Douglas Stuart erzählt mit einer sprachlichen Wucht von dieser Gewalt, dass das Buch beim Lesen fast schon wehtut. Und trotzdem gibt es immer wieder diese zärtlichen Momente, die so leicht in die Brutalität eingewebt sind. Die eindrücklichen und vielschichtigen Figuren nehmen die Eindeutigkeit und bringen Komplexität in den Roman. Auch muss die Übersetzung von Sophie Zeitz gelobt werden, die es geschafft hat, den Glaswegian Dialekt und Kontext der Zeit ins Deutsche zu übertragen.

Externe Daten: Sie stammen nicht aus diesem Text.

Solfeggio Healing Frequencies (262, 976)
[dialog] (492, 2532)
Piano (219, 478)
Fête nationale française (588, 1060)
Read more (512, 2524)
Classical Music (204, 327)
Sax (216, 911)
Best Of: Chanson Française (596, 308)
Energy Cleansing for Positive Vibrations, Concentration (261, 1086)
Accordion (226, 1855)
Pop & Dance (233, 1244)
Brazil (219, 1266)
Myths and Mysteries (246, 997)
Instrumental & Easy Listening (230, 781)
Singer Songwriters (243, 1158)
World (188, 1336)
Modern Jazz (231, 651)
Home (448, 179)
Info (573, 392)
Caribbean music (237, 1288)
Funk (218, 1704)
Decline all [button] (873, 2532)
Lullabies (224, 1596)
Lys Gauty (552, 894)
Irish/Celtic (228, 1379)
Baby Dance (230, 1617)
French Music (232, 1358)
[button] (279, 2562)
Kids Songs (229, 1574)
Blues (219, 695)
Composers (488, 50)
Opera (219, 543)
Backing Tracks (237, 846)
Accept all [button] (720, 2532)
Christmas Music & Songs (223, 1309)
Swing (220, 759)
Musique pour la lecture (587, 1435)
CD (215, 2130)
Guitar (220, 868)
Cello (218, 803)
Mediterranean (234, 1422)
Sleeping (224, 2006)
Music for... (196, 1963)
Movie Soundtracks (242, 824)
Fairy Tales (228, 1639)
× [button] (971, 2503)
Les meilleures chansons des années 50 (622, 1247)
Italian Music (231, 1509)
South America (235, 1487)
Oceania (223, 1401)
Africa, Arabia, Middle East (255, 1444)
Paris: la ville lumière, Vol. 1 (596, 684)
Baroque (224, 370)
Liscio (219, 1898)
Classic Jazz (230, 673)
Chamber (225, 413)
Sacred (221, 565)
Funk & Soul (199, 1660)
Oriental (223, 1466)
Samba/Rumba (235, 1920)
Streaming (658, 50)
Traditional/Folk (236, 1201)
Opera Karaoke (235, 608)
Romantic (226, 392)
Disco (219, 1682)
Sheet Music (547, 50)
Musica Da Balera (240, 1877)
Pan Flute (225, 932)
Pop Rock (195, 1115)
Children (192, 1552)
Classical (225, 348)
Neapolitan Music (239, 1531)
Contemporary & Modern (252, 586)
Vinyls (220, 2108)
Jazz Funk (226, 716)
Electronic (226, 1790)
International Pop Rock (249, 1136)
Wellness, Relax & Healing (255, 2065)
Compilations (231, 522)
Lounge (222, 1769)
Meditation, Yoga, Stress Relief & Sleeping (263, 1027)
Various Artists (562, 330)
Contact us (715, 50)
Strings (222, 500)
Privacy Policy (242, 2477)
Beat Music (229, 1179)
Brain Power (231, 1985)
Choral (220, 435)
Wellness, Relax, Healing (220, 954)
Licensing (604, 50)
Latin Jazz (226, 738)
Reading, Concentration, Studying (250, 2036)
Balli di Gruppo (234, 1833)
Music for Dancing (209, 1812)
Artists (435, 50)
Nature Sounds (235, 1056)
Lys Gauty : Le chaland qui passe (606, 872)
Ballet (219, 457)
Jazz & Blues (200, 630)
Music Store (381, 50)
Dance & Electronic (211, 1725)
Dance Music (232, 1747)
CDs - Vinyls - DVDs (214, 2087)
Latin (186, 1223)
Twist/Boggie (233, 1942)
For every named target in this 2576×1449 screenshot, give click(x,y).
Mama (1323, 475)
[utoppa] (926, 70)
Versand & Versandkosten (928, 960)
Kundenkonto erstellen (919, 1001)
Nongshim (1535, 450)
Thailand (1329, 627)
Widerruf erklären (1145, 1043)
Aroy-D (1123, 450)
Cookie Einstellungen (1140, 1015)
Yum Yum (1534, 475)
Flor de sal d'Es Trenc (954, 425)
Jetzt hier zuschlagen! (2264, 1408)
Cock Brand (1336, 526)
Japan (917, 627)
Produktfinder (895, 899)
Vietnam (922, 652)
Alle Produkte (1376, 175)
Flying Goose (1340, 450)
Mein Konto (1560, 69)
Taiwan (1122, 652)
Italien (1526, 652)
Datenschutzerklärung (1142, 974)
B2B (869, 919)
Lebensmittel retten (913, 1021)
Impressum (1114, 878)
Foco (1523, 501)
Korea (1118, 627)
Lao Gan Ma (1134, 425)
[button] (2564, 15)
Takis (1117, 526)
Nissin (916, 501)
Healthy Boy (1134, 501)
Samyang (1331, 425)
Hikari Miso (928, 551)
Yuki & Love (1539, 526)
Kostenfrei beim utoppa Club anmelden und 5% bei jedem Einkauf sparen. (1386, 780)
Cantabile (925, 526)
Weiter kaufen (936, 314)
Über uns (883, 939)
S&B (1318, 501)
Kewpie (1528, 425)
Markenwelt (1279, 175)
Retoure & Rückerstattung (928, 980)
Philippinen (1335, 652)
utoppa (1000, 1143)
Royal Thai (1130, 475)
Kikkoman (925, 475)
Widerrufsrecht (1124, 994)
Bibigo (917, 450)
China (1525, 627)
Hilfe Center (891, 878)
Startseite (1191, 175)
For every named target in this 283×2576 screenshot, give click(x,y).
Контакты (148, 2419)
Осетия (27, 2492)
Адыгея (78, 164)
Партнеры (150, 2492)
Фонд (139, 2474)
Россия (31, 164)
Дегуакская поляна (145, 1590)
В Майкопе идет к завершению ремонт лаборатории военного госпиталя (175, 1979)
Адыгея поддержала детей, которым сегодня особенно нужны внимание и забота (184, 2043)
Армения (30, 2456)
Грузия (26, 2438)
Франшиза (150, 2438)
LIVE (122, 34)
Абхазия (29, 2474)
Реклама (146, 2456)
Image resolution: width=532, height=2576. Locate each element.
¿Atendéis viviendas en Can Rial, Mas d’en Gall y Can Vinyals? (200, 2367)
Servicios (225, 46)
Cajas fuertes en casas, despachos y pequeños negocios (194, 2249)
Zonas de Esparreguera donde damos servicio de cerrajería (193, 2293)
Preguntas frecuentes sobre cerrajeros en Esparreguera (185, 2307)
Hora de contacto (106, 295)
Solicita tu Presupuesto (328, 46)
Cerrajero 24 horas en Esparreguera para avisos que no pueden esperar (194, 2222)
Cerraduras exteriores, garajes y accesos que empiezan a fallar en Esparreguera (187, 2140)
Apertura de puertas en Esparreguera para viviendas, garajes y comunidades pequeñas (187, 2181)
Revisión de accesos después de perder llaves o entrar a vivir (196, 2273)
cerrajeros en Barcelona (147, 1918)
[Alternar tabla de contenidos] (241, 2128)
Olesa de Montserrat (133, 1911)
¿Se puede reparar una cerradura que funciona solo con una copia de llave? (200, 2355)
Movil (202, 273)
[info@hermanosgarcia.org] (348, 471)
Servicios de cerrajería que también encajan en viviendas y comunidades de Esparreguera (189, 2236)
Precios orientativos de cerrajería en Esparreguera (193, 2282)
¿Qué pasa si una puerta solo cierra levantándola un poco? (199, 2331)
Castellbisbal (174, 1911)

Das Buch war ein intensiver Ritt durch die gewaltvolle Welt von Mungo: zwischen brutalen Bandenschlägereien der protestantischen und katholischen Jugendlichen, der ständig betrunkenen Mutter, Vergewaltigung und der allgegenwärtigen Homofeindlichkeit. Es hat mich mitgenommen, wie es ein Buch schon lange nicht mehr geschafft hat, auch wenn es ab und an sprachlich zu überdeutlich war und ein wenig Subtilität nicht geschadet hätte.

Auf jeden Fall möchte ich aber eine große Triggerwarnung für dieses Buch aussprechen - eigentlich für jegliche Art von Gewalt.